### Problem requirements
Transcribe the entries that come next exactly, but not the pictures they contain.

--- Data extract Enclosed Below ---

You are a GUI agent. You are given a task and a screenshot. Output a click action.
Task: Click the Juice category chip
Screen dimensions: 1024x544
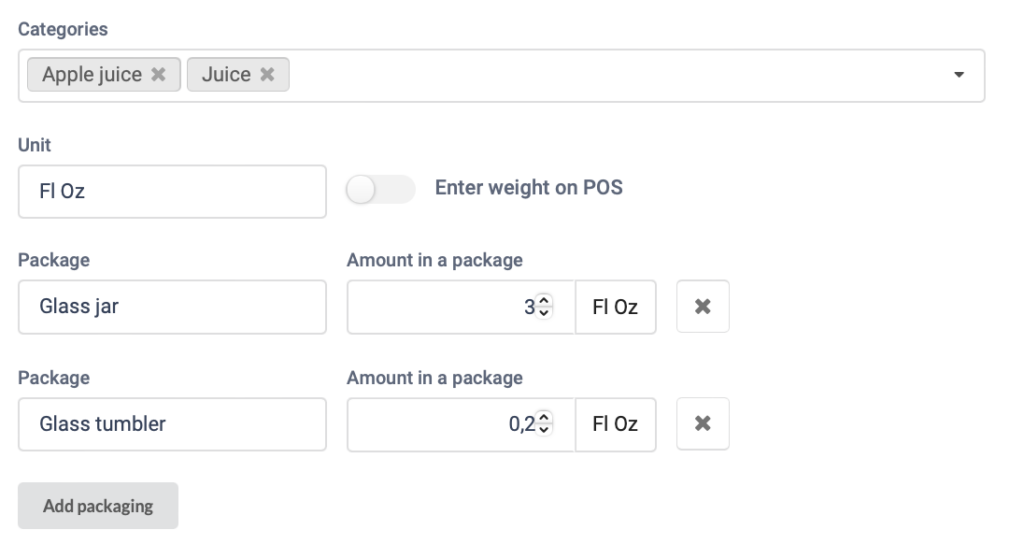click(x=226, y=74)
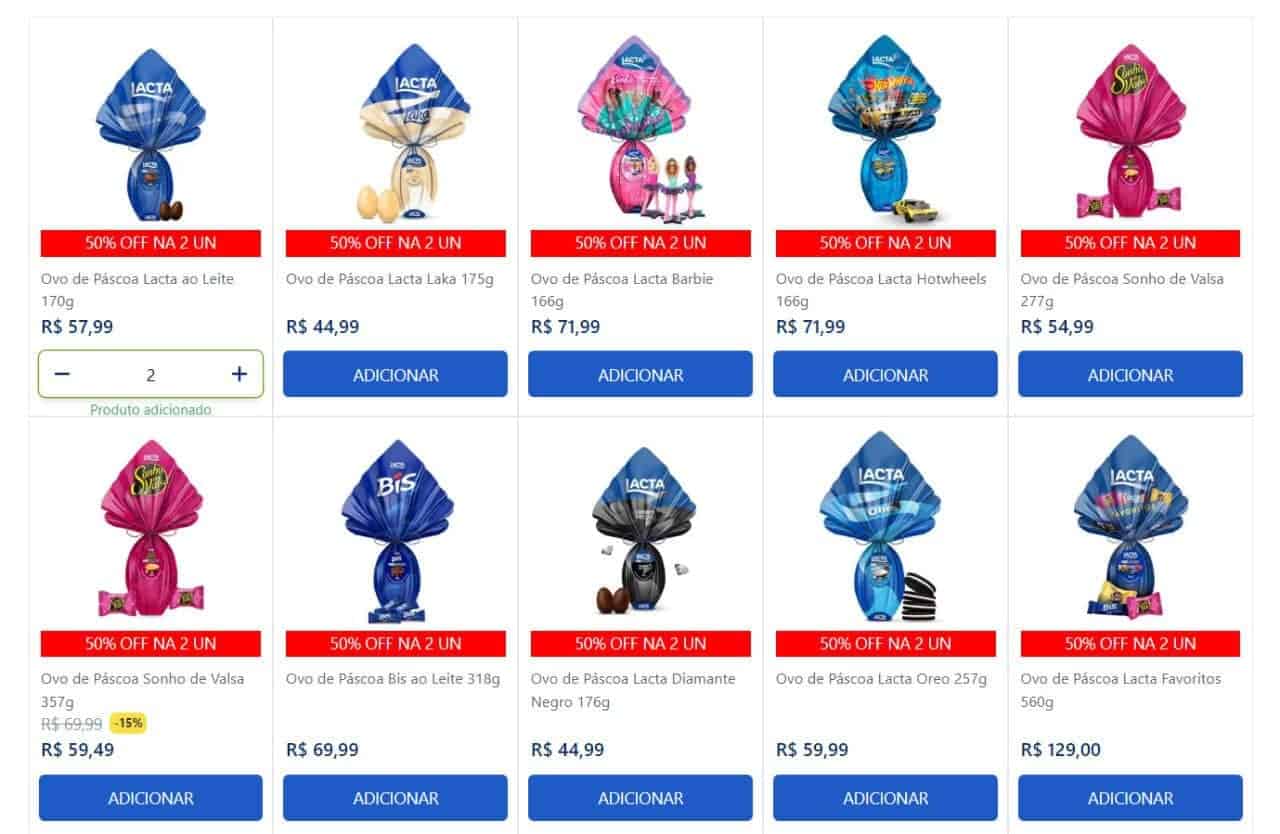Open Ovo de Páscoa Lacta Laka 175g link
1280x834 pixels.
pos(390,279)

--- End of Enclosed Data extract ---

### Exercise solution
You are a GUI agent. You are given a task and a screenshot. Output a click action.
Task: Click the Juice category chip
Screen dimensions: 1024x544
click(x=226, y=74)
Open Ovo de Páscoa Lacta Laka 175g link
1280x834 pixels.
pos(390,279)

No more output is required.